Organizers of an upcoming Connecticut conference say they want to discuss a judiciary increasingly facing criticism.
The Connecticut Bar Association is reviving its Rule of Law Conference to address the pitfalls of these attacks, and discuss what lawyers and judges can do about it.
Jonathan Shapiro, bar president and principal of Middletown-based Shapiro Law Offices, said the media and rule of law of the judiciary have drawn the ire of people from all political persuasions. It’s not accurate, Shapiro said, to put the blame for heated rhetoric solely at the foot of President Donald Trump. Rather, he said, everyone can work on ramping down the heated comments.
“It’s not just Trump, the rule of law is under attack in general,” Shapiro said Monday. “You see it when a judge makes a decision that is unpopular and is attacked by a motivation that is something other than the rule of law. The media also has come under heightened scrutiny. The media should be allowed to investigate our government without fear of retribution.”
Shapiro said: “We are governed by laws and not people. No one is above the law. Lawyers should be the defender of the rule of law. We are the front line of defense and should make sure the law is followed by all people.”
The conference, the first one in five years, will be held from 8:30 a.m. to 12:30 p.m. Dec. 6 in the Legislative Office Building in Hartford. It will feature a who’s who in the world of law, media and politics. Those taking part will include Connecticut Supreme Court Chief Justice Richard Robinson, at least four Connecticut Appellate Court judges, Secretary of the State Denise Merrill, House Majority Leader Matt Ritter, House Minority Leader Themis Klarides and Asha Rangappa, a former FBI agent, senior lecturer at Yale University and CNN contributor.

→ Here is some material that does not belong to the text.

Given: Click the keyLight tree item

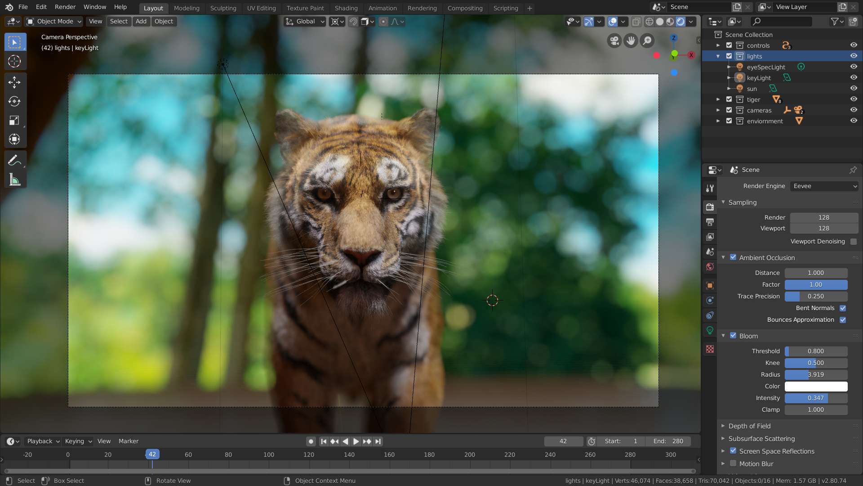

About 250 people are expected to attend.
Shapiro said there will be three simultaneous panels: one focused on politicians and policy, the second on the media’s role in society and the rule of law; and a third featuring a group of high school students. Attorney and judges will take part in each panel.
Each group will report back with recommendations on how to improve the rule of law and lessen the heated rhetoric on all sides. “The goal is to put forth an action plan on how our different professions can safeguard the rule of law,” Shapiro said.

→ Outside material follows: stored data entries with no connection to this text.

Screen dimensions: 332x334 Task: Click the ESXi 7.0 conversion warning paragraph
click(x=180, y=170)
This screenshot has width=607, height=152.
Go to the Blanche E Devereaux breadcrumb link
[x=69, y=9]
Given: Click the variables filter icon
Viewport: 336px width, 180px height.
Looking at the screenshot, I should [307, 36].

State Rep. Steve Stafstrom Jr., also an attorney with Pullman & Comley, will be a panelist on the politician panel.
“We’ve seen an overall attack on the independence of the judiciary, both at the federal and state levels,” Stafstrom said. “We need to allow our judges to be impartial administrators of justice and be free from political or single-issue litmus tests.”
Stafstrom said the rule of law is coming under attack by “sharpened rhetoric at every level of government.”
The conference is co-sponsored by the CBA and the Connecticut Commission on Women, Children and Seniors.